That seems right but at what interest rate as the one offered to SXX was thought to be 13% with strings attached.   It wasn't viable so they jumped into the arms of Anglo.  Did the directors of SO4 expect this to happen?  More a case of they should have known.


----------



## sptrawler (24 September 2021)

Lombard Odier a European asset management company, just picked up 72,000,000 shares, must be involved in some off market deal.
Interesting when reading the notice, it looks as though the shares were bought months ago, but the notice only lodged yesterday.
Suspension of trading extended till 07/10/2021



			https://cdn-api.markitdigital.com/apiman-gateway/ASX/asx-research/1.0/file/2924-02424861-6A1051611?access_token=83ff96335c2d45a094df02a206a39ff4


----------



## Dona Ferentes (1 October 2021)

SO4 out with Full Year Statutory Accounts and Corporate Governance Statement

from AFR:
"The company needs more money to fix its problems, and big investors  were approached about an equity raising in recent days, which the  company hopes to complete within the next eight weeks.

Raw data
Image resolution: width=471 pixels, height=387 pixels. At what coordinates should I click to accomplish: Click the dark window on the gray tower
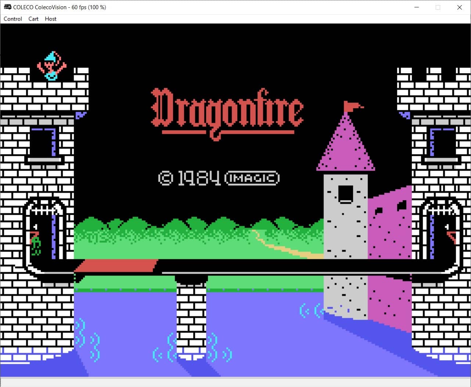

Exercise objective
Reproduce the forum excerpt about SO4 above word for word, from start to finish.

Complete answer
That seems right but at what interest rate as the one offered to SXX was thought to be 13% with strings attached.   It wasn't viable so they jumped into the arms of Anglo.  Did the directors of SO4 expect this to happen?  More a case of they should have known.


----------



## sptrawler (24 September 2021)

Lombard Odier a European asset management company, just picked up 72,000,000 shares, must be involved in some off market deal.
Interesting when reading the notice, it looks as though the shares were bought months ago, but the notice only lodged yesterday.
Suspension of trading extended till 07/10/2021



			https://cdn-api.markitdigital.com/apiman-gateway/ASX/asx-research/1.0/file/2924-02424861-6A1051611?access_token=83ff96335c2d45a094df02a206a39ff4


----------



## Dona Ferentes (1 October 2021)

SO4 out with Full Year Statutory Accounts and Corporate Governance Statement

from AFR:
"The company needs more money to fix its problems, and big investors  were approached about an equity raising in recent days, which the  company hopes to complete within the next eight weeks.